In 2006 in the U.S., the Food and Drug Administration (FDA) held advisory panels to discuss the cardiac risk of ADHD drugs. Subsequently, the FDA mandated an update to product labeling to mention cardiac risk. In 2008, the American Heart Association (AHA) recommended that children being considered for ADHD medications undergo a thorough heart exam, possibly including an electrocardiogram, before taking them.

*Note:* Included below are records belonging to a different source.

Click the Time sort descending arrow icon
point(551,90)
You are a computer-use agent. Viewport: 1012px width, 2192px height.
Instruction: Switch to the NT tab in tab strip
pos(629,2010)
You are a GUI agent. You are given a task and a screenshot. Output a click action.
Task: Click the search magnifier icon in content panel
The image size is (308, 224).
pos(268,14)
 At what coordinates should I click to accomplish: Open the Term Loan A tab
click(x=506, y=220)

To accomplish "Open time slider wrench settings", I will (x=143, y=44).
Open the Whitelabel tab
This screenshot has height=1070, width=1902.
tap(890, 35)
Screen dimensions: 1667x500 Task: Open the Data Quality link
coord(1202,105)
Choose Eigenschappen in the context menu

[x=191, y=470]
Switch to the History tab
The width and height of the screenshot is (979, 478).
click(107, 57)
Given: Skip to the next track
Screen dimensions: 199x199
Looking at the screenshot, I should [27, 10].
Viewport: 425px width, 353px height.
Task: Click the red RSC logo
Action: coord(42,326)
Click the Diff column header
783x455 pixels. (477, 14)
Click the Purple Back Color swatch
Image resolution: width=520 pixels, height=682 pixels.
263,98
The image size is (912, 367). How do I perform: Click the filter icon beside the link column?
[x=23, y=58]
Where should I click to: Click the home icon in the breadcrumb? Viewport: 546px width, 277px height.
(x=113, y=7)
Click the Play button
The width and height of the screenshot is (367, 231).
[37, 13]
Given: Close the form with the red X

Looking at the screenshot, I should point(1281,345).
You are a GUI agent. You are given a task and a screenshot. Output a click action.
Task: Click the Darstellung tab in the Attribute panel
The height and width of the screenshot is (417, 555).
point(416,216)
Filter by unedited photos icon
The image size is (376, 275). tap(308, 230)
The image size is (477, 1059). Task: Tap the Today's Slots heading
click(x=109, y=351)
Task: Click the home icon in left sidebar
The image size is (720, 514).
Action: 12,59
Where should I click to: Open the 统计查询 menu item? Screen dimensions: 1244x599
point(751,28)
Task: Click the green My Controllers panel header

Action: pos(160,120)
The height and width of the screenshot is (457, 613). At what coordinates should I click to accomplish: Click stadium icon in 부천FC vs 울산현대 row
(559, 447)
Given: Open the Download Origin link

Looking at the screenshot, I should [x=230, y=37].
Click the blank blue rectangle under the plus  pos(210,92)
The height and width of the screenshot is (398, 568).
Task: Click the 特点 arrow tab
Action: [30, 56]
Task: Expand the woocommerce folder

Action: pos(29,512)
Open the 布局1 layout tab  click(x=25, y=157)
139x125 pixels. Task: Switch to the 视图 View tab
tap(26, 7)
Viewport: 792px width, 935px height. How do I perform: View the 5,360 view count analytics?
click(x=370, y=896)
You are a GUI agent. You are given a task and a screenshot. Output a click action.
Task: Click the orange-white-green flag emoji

A large new study, which was published online on December 12 it the Journal of the American Medical Association (JAMA), has eased the concerns of heart damage. Researchers at Kaiser Permanente—Northern California (Oakland, CA) analyzed the health records of nearly 500,000 adults; their study shortly after a separate study, which reached a similar conclusion about the drugs’ effect in 1.2 million children and young adults. Both studies found no evidence of heart damage from the medications; however, they both noted that the ADHD drugs have other side-effects, such as anxiety and a slowing of growth in children. "We don't see any evidence they're increasing risk," noted Laura A. Habel, a Kaiser Permanente research scientist.

Both the study, published online December 12 in JAMA and the previous one, published last month in the New England Journal of Medicine, were funded by the FDA and other U.S. agencies in order to clarify the risk associated with the ADHD drugs following the 2006 advisory panel hearings. The JAMA study compared about 150,000 adult users of ADHD medications between the ages of 25 and 64 years to approximately 300,000 nonusers. The Kaiser researchers reviewed medical records from four health insurance plans to look at the number of serious cardiovascular events such as sudden cardiac death, heart attack, and stroke among both groups. The study found that 1,357 heart attacks, 296 cases of sudden cardiac death, and 575 cases of stroke occurred among all the patients. The rate was similar among users and nonusers of ADHD drugs; this suggested that the medications did not increase risk of developing serious cardiovascular problems.

The November study, by the same research team, reached a similar conclusion among patients aged two to 24. The patients evaluated in the studies were not randomized and the average duration of treatment was relatively short; as a result, the researchers cautioned that an increased risk associated with the drugs. "Even though we can't rule out increased risk," said William Cooper, a pediatrician at Vanderbilt University, Nashville, Tenn., and lead author of November study, "the absolute magnitude would be low because the [serious] events are so rare."